Following upon the raising of certain concerns about accused persons
cross-examining their alleged victims in person, the Scottish Parliament
enacted the Sexual Offences (Procedure and Evidence) (
"288C. (1) An accused charged with a sexual offence...is
prohibited from conducting
...
(b) his defence in person at the
trial...
...
288D.
...
(2) Where the court ascertains that -
(a)
the accused has not engaged a solicitor for the purposes of
...
(ii) his defence at the trial...; or
(b)
having engaged a solicitor for those purposes, the accused has dismissed him;
or
(c)
the accused's solicitor has withdrawn,
then,
where the court is not satisfied that the accused intends to engage a solicitor
or, as the case may be, another solicitor for those purposes, it shall, at its
own hand, appoint a solicitor for those purposes.
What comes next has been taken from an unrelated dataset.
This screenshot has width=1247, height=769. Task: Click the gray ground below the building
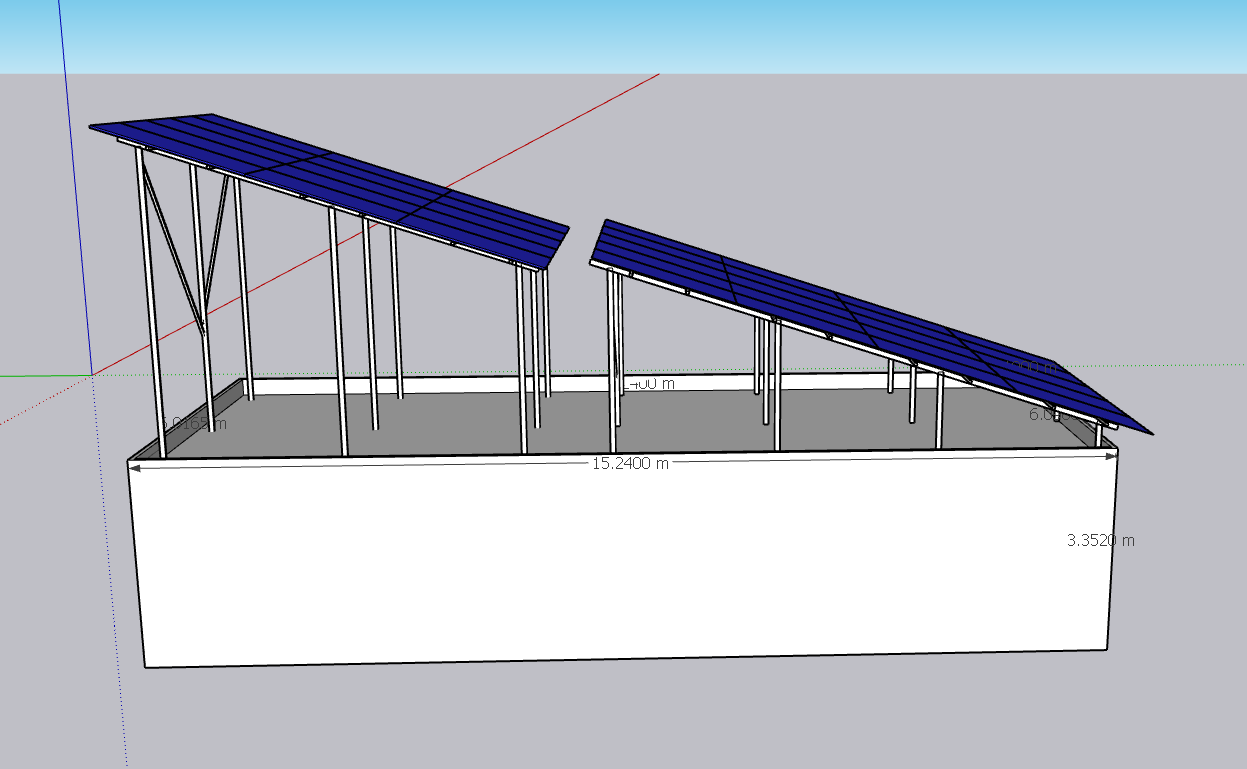point(620,715)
(3) A solicitor so appointed is not
susceptible to dismissal by the accused or obliged to comply with any
instruction by the accused to dismiss counsel.
(4) Subject to subsection (3) above,
it is the duty of a solicitor so appointed -
(a) to ascertain and act
upon the instructions of the accused...".
The problem in this case arose in
this way. As outlined above, the
appellant had had the benefit of advice from three of the most skilled and
experienced counsel and agents in practice by the time the last of these
withdrew from acting, when the case called on
"LORD MENZIES: ...You still don't as
of now have a solicitor and counsel and it seems to me from what you have said
you are going to have difficulties appointing a solicitor. You have had difficulties finding one that
will act on your behalf, is that correct?
THE ACCUSED MCCARTHY: Yes, your
Honour.
LORD MENZIES: And the Scottish
Parliament has legislated that in a trial of this kind you cannot conduct your
own defence. You have to have a
solicitor and counsel acting on your behalf.
Do you understand that?
THE ACCUSED MCCARTHY: Can I conduct
my defence if I don't cross-examine the witnesses?
LORD MENZIES: No. My...
THE ACCUSED MCCARTHY: Well, I must have been given the
wrong advice because I was told by a solicitor...you can do your own defence if
you don't cross examine the accusers. I
don't know if I am capable of doing it like that. I would really like to be represented by a
solicitor and a QC.
...
LORD MENZIES: ...It seems to me that the time has come
for the Court to appoint a solicitor and it also seems to me that I have no
discretion in the matter now, given the history that I have been given".
However, a solicitor was not appointed at that stage. Rather, the matter was adjourned for some
time before being recalled later in the day.
At that stage, the appellant was represented by counsel. That counsel said:
"...I
appear at this stage on behalf of the panel John Joseph McCarthy...I understand
the case calls this afternoon to allow your Lordship to consider invoking the
powers in terms of Section 288D which allow the Court to appoint a solicitor to
act on behalf of the accused. A
solicitor has been identified who is in a position to assist and I invite my
Lord to invoke that Section....The solicitor is Mr Reid, my Lord, of the
firm of Fleming and Reid".
It is clear that Mr Reid had, by this time, met with the
appellant. Counsel advised the Court
that Mr Reid wished to instruct counsel for the trial and needed some time
to do that. The following exchange then
occurred:
"LORD MENZIES: Mr McCarthy, you have
had a chance to speak to Mr Reid this morning, is that right?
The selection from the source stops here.